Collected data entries
_ _ _

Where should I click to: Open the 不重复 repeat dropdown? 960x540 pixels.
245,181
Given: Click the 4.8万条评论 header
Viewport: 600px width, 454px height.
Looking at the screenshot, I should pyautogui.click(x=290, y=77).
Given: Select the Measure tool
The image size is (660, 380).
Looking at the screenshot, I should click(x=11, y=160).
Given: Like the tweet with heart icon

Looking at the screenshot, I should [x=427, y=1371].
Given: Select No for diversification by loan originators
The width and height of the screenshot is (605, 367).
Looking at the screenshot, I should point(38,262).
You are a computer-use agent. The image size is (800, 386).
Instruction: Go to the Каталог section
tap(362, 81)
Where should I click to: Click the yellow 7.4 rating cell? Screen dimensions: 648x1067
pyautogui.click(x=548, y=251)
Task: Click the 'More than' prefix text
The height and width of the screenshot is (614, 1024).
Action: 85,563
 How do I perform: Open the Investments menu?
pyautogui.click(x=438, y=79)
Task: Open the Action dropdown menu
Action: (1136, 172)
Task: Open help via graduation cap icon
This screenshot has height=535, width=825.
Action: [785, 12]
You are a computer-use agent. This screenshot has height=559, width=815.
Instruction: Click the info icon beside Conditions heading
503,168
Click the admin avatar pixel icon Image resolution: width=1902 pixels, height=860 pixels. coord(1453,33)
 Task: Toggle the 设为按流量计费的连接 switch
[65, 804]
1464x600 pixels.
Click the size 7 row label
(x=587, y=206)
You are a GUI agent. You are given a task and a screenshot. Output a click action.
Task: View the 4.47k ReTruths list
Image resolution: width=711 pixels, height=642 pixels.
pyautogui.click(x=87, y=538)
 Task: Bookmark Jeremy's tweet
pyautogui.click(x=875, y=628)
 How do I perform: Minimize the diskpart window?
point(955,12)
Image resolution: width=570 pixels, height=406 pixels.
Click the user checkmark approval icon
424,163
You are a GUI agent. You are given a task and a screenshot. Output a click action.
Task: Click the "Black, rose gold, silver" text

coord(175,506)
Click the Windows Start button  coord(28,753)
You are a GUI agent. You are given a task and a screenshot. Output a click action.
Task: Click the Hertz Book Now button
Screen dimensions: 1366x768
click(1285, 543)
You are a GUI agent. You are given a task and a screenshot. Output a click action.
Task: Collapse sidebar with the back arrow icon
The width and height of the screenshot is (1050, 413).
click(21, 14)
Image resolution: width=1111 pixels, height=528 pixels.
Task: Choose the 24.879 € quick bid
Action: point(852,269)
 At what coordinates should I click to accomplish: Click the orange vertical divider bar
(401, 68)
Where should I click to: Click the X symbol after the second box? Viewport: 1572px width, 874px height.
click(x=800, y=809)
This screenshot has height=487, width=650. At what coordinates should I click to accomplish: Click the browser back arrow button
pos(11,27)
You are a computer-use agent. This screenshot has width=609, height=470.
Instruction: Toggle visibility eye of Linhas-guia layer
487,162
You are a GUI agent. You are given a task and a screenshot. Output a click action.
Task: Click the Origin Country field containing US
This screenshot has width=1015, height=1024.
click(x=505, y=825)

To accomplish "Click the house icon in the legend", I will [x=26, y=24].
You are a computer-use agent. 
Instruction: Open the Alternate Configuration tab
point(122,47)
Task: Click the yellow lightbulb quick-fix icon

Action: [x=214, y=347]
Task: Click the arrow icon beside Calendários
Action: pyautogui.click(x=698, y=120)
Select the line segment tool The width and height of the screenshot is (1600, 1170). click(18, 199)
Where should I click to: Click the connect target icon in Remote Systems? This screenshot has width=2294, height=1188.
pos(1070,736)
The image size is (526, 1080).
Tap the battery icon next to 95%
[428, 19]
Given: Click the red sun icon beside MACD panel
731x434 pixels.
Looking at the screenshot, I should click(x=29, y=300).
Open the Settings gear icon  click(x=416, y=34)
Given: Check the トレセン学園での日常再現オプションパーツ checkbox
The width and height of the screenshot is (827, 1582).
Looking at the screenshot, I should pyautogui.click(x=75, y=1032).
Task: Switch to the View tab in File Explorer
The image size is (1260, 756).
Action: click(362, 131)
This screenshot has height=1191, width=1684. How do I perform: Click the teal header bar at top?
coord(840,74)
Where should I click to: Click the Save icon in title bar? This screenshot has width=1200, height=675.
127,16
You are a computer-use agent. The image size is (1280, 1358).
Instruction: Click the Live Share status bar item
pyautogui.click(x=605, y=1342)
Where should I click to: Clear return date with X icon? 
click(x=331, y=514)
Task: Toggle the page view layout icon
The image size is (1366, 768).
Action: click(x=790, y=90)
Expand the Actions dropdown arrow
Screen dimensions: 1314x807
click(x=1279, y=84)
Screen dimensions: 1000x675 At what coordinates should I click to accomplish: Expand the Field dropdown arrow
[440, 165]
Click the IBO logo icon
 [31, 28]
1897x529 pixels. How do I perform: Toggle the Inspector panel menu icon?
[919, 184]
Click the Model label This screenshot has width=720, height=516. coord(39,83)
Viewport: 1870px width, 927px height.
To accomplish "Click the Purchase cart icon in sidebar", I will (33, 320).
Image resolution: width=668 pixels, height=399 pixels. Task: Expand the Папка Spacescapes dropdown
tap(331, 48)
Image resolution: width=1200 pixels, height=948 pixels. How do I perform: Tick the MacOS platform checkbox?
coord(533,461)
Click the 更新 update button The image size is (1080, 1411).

_ _ _

◆ **What is needed**:
The answer must be every line from the records above that contains the word "Select", copied out.

◆ **Written answer**:
Given: Select the Measure tool
Given: Select No for diversification by loan originators
Select the line segment tool The width and height of the screenshot is (1600, 1170). click(18, 199)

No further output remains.